US Federal News Bureau

DoD AI Office Partners with Scale AI to Create Benchmark Tests for GenAI Models

Scale AI will develop customized benchmark tests tailored to DoD use cases.

Written by: CDO Magazine Bureau

Updated 6:52 PM UTC, Thu February 22, 2024

The U.S. Department of Defence’s (DoD) Chief Digital and Artificial Intelligence Office (CDAO) is partnering with Scale AI, a test and evaluation (T&E) partner for artificial intelligence companies, to create a comprehensive T&E framework for the responsible use of large language models (LLMs) within the DoD.

Scale AI will develop customized benchmark tests tailored to DoD use cases, integrate them into the T&E platform, and aid the CDAO’s T&E strategy for LLMs.

The move aims to furnish a safety framework for AI deployment, assess model performance, offer real-time feedback to warfighters, and develop specialized evaluation sets for military applications.

“Testing and evaluating generative AI will help the DoD understand the strengths and limitations of the technology, so it can be deployed responsibly. Scale is honored to partner with the DoD on this framework,” said Alexandr Wang, founder and CEO of Scale AI.

Also Read

DoD Enhances Capacity for Rapid AI Adoption

This effort will enhance the DoD’s T&E policies for generative AI by quantitatively measuring data and qualitatively assessing user feedback. The evaluation metrics will help the department identify AI models that are ready for military use, providing accurate results aligned with DoD terminology and knowledge bases.
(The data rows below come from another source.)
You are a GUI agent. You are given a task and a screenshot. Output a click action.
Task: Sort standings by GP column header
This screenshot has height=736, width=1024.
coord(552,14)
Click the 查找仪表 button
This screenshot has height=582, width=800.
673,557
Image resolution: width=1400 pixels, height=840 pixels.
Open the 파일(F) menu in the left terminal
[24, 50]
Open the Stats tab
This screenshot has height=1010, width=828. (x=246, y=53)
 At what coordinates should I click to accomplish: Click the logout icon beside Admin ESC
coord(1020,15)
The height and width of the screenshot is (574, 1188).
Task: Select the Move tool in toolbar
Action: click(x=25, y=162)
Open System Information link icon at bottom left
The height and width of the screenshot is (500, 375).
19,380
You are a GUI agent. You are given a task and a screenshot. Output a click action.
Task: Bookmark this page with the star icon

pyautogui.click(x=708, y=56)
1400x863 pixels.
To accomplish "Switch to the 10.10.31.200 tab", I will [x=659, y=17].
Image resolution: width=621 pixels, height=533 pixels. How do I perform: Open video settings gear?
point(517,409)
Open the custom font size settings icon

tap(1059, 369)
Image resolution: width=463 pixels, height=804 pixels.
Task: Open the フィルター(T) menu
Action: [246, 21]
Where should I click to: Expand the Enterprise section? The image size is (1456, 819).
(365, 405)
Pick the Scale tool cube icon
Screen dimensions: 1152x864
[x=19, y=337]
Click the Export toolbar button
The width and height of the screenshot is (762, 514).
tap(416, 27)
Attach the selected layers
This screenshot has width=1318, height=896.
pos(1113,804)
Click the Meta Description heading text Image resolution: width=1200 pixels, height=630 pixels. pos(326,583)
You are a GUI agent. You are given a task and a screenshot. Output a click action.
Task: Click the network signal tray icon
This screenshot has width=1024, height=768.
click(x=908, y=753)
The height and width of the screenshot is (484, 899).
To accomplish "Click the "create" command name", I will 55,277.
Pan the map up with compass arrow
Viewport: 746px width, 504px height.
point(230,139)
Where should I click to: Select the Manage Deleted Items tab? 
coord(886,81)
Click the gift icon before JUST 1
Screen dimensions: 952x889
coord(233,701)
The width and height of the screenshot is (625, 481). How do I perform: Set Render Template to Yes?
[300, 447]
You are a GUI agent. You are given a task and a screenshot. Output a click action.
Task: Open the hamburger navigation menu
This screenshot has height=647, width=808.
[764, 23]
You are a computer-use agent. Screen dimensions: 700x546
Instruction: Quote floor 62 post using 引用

In January this year, Michael C. Horowitz, Deputy Assistant Secretary of Defense for Force Development and Emerging Capabilities, said that DoD has improved its ability to deploy new technologies, particularly AI due to key organizational and strategy updates.

He pointed to the establishment of CDAO, tasked with overseeing the department’s comprehensive integration of data. Additionally, he referenced increased DoD investments in research, development, test and evaluation, and new initiatives aimed at accelerating experimentation across the department.